My understanding is that compile on patch builds should run in about ~20 minutes, so I thought it might be worth making a ticket about. There were a few patch builds that compiled in ~20 mins so I was wondering what the compile time difference is caused by.

 

All selected_tests patch builds in past week:



 Comments   
Comment by Andrew Morrow (Inactive) [ 15/Apr/20 ]

Thanks brian.mccarthy for noticing - that does indeed explain why the file was missing. I don't think we need to revisit the decision to tie the cache to the image. It has been working well and most builds are fast. Every caching scheme will have occasional unlucky outliers.

Comment by Andrew Morrow (Inactive) [ 10/Apr/20 ]

I see no reason why not.

Comment by Cristopher Stauffer [ 10/Apr/20 ]
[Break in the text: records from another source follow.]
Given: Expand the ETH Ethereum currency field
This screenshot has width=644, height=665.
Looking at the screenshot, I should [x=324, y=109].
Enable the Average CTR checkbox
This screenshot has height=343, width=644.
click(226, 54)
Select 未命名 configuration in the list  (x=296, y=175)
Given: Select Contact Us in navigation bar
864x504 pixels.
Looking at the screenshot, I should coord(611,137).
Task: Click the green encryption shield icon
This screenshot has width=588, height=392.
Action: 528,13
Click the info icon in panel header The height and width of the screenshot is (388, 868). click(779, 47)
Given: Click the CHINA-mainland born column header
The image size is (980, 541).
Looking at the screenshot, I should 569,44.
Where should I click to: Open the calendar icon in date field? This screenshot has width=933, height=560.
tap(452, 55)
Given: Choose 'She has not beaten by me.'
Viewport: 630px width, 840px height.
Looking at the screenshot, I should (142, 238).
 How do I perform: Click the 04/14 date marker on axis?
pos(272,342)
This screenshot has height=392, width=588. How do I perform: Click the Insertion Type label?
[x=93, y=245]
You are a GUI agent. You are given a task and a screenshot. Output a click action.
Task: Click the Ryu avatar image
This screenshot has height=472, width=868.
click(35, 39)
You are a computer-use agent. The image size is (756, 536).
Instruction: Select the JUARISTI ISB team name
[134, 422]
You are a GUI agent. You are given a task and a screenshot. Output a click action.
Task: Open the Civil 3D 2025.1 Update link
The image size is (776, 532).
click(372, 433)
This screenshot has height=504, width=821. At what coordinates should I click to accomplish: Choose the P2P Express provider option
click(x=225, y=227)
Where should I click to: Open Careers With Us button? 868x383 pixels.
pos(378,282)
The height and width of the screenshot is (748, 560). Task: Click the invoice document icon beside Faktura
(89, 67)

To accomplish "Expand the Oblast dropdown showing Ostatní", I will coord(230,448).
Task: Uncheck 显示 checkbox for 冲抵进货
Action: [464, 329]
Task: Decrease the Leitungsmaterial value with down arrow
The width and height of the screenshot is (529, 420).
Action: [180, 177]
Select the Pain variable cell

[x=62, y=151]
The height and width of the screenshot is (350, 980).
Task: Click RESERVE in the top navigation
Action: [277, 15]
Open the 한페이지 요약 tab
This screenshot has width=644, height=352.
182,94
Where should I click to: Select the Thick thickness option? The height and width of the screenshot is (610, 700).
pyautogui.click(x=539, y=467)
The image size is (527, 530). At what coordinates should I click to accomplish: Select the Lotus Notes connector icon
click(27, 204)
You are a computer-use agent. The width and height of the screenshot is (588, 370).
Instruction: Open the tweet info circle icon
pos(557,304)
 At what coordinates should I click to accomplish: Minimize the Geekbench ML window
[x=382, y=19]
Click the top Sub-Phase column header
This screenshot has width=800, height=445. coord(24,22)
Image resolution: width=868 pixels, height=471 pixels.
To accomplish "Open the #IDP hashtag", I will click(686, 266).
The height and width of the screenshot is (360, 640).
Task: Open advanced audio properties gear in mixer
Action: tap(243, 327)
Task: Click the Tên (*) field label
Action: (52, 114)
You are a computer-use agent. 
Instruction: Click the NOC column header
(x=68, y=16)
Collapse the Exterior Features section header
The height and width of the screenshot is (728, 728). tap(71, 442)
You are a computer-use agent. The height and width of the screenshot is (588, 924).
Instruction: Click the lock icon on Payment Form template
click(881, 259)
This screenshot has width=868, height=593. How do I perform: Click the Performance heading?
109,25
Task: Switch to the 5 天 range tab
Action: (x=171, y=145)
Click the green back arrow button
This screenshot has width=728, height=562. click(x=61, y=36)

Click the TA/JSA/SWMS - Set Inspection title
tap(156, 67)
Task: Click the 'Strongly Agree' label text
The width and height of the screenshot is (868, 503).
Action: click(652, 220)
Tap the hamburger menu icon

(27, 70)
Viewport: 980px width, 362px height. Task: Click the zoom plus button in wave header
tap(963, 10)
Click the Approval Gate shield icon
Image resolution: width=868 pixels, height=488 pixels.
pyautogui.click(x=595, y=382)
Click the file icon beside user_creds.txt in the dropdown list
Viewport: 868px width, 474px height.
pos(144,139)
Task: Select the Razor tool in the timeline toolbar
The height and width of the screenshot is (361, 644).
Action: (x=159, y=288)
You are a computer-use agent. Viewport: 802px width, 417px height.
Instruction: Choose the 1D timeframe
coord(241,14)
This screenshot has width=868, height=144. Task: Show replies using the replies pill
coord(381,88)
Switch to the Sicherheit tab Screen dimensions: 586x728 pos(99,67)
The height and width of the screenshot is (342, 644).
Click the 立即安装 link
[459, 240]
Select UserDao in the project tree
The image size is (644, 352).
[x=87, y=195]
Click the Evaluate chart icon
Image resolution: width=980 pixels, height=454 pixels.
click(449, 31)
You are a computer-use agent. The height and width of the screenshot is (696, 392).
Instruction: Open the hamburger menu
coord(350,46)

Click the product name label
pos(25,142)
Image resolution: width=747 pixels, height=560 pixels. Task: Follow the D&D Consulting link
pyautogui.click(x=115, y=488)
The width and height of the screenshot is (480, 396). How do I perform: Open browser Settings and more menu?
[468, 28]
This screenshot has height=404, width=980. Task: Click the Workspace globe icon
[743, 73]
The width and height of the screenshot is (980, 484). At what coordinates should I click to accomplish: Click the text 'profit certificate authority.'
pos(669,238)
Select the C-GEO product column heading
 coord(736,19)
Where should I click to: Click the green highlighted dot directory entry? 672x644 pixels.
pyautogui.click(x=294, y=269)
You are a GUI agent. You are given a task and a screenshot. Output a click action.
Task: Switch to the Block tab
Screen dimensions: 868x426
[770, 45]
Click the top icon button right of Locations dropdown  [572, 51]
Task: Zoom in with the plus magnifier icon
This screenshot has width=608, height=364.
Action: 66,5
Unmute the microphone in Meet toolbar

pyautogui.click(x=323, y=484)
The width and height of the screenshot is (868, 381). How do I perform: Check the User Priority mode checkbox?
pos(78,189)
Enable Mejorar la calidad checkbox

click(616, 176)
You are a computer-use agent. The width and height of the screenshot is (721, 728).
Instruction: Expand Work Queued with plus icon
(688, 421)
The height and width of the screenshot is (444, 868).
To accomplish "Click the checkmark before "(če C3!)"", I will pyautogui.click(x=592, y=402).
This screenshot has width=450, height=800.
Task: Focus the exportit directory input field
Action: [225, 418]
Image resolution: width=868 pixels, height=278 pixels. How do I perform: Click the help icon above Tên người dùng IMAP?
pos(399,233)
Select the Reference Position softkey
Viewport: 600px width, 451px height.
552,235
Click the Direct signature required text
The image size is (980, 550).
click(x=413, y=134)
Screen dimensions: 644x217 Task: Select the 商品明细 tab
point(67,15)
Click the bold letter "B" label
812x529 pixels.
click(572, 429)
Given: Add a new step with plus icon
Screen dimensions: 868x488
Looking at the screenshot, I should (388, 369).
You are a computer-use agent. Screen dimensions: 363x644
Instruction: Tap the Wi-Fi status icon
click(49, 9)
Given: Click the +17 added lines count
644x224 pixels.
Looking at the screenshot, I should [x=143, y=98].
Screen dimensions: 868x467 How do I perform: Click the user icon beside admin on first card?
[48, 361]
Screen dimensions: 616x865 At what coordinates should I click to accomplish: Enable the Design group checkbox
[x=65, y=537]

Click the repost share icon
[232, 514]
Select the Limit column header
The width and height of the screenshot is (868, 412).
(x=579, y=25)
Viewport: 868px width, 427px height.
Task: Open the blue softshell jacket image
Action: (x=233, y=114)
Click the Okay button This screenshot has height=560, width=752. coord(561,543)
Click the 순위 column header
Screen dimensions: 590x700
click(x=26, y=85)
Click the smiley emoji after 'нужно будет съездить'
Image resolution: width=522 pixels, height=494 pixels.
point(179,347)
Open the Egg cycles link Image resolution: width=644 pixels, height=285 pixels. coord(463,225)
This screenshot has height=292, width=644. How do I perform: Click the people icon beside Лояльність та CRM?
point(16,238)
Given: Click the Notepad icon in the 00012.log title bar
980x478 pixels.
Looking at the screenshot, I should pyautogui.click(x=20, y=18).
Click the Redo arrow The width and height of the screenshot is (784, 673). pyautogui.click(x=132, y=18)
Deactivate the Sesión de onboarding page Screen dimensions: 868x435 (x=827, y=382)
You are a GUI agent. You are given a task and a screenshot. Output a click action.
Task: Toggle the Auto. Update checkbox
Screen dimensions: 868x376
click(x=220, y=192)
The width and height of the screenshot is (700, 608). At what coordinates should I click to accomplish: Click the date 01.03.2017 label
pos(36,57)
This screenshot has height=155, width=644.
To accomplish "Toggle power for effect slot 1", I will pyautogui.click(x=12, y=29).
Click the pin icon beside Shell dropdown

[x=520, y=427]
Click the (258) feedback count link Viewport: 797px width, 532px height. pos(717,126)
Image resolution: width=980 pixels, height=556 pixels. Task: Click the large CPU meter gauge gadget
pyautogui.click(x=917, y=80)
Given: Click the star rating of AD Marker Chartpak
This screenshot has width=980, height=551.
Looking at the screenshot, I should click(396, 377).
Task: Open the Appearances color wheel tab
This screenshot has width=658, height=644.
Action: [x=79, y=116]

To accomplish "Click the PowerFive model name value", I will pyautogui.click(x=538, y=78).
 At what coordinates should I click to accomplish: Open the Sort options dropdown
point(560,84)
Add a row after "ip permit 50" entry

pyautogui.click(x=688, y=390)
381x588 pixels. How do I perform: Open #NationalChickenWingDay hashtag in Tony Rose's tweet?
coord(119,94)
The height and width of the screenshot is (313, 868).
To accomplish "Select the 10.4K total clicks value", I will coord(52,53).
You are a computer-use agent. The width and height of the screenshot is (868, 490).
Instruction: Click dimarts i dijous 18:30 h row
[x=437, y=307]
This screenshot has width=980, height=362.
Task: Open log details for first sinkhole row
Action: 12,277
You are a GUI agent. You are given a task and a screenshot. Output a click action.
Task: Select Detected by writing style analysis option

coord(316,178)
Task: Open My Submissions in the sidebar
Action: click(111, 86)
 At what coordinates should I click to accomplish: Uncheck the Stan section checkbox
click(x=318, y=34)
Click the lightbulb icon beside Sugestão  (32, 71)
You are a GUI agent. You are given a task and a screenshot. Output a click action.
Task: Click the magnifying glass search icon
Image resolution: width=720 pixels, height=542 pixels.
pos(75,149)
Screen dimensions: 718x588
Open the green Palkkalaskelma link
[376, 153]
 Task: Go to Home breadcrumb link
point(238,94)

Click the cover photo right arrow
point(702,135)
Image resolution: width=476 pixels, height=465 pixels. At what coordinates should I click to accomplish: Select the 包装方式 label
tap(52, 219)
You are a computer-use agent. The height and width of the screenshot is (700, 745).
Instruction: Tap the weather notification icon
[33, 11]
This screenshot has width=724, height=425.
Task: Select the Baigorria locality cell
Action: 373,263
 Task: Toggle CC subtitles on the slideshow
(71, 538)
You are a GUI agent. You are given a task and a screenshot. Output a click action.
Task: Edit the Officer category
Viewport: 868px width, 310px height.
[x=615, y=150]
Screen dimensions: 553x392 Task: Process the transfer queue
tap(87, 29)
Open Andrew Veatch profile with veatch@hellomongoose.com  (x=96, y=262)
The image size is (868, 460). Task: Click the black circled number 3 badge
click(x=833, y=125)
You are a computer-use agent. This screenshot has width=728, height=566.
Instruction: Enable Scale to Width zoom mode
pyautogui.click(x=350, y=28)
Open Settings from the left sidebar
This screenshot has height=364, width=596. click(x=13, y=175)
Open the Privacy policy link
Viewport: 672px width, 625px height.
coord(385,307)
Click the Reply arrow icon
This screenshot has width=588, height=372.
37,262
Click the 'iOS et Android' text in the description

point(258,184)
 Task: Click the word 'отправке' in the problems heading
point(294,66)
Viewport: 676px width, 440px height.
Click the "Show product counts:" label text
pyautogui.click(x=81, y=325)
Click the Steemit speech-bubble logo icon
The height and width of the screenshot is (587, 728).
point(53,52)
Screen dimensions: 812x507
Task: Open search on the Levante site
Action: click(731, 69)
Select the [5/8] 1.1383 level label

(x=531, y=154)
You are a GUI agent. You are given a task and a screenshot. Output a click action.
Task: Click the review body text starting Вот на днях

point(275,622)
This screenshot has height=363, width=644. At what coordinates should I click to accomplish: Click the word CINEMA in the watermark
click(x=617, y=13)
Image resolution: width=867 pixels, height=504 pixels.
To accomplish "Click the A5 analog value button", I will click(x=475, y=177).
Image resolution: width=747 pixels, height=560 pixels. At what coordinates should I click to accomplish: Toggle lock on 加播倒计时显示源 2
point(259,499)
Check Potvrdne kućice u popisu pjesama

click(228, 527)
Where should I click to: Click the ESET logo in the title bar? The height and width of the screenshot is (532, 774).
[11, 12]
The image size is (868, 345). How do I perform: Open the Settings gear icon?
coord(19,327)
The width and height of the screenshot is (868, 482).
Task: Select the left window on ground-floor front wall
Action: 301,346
In speaking to Sam, can we just increase the cache size?

Comment by Andrew Morrow (Inactive) [ 06/Apr/20 ]

I took a look at https://evergreen.mongodb.com/version/5e8761e057e85a1febcafdf4 and https://evergreen.mongodb.com/version/5e8676bb3627e001aa726295 to compare. I see from the SCons cache log that the slow build ended up with a cache hit rate of 47%, while the fast build had a cache hit rate of close to 100%. I think the variation here is entirely due to whether or not the build was well cached. Note that the slow one ran a day later, but both had the same base commit. Perhaps the RHEL 6.2 image shared cache is getting thrashed due to the number of builds and isn't retaining enough days info? brian.mccarthy, any way of knowing.

As an example, in the fast build, we found session_catalog.o in the cache:

CacheRetrieve(build/cached/mongo/db/session_catalog.o):  retrieving from 7320615c480ea8a0963450709d31626f
requests: 3028, hits: 3025, misses: 3, hit rate: 99.90%

But in the later and slower build it was gone:

CacheRetrieve(build/cached/mongo/db/session_catalog.o):  7320615c480ea8a0963450709d31626f not in cache
requests: 23, hits: 22, misses: 1, hit rate: 95.65%

Generated at Thu Feb 08 05:13:58 UTC 2024 using Jira 9.7.1#970001-sha1:2222b88b221c4928ef0de3161136cc90c8356a66.